- **Pointing data for screenshots**:
++++++++
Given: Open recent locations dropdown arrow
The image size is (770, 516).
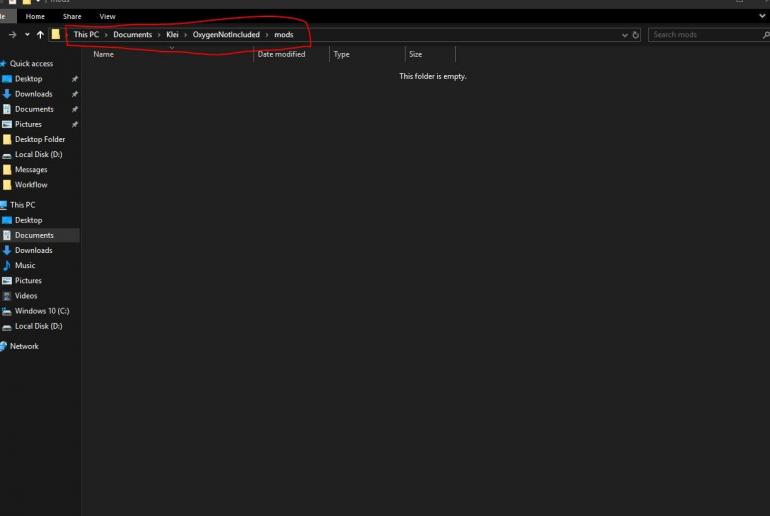Looking at the screenshot, I should pyautogui.click(x=27, y=35).
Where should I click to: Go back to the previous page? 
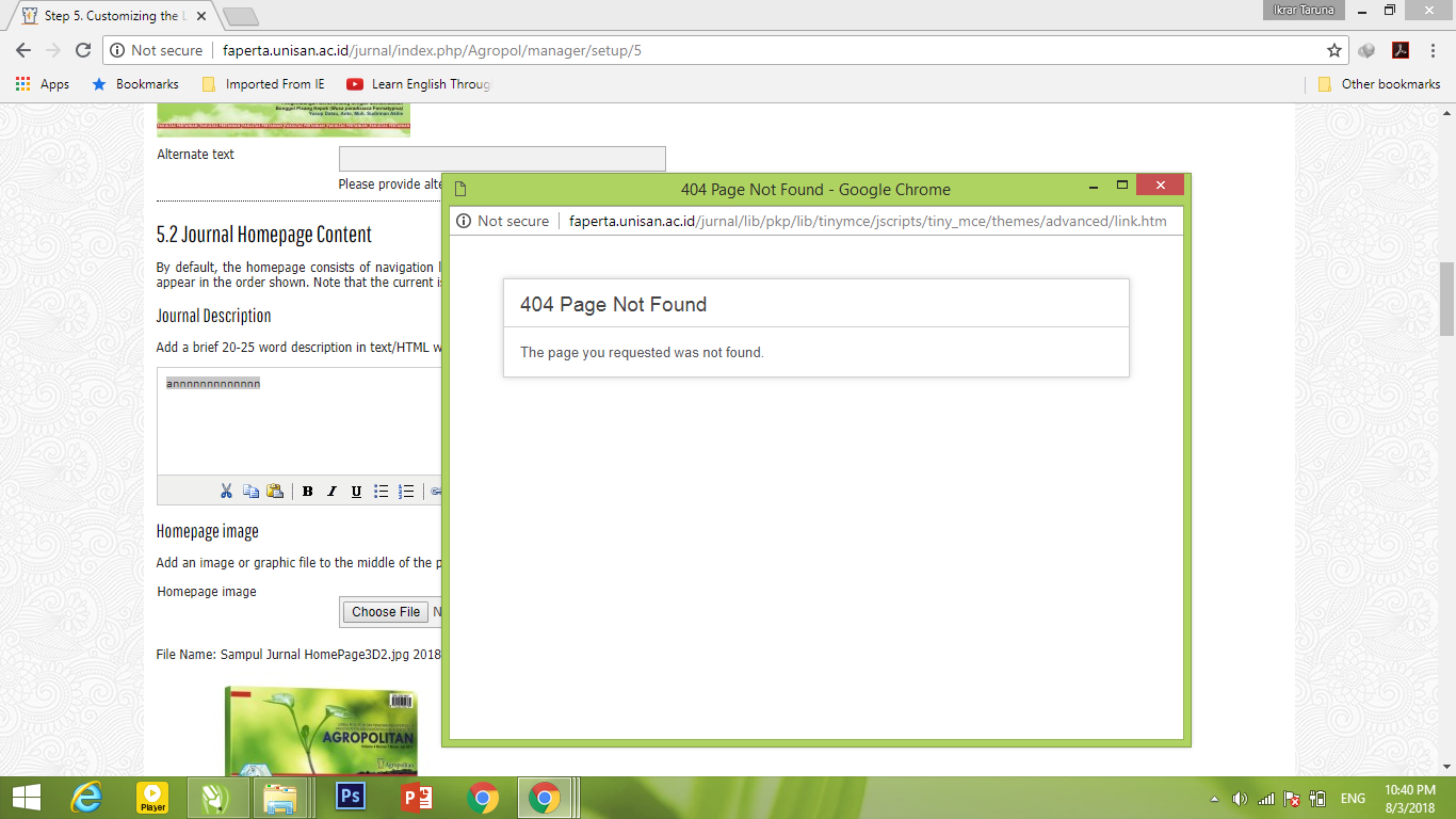coord(23,50)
++++++++
- **STATED PROBLEM**: Update the data above by replacing "previous page" with "prior page" wherever it occurs, leaving everything else unchanged. Omit the pictures from your answer.

- **THE RESPONSE**:
Given: Open recent locations dropdown arrow
The image size is (770, 516).
Looking at the screenshot, I should pyautogui.click(x=27, y=35).
Where should I click to: Go back to the prior page? 
coord(23,50)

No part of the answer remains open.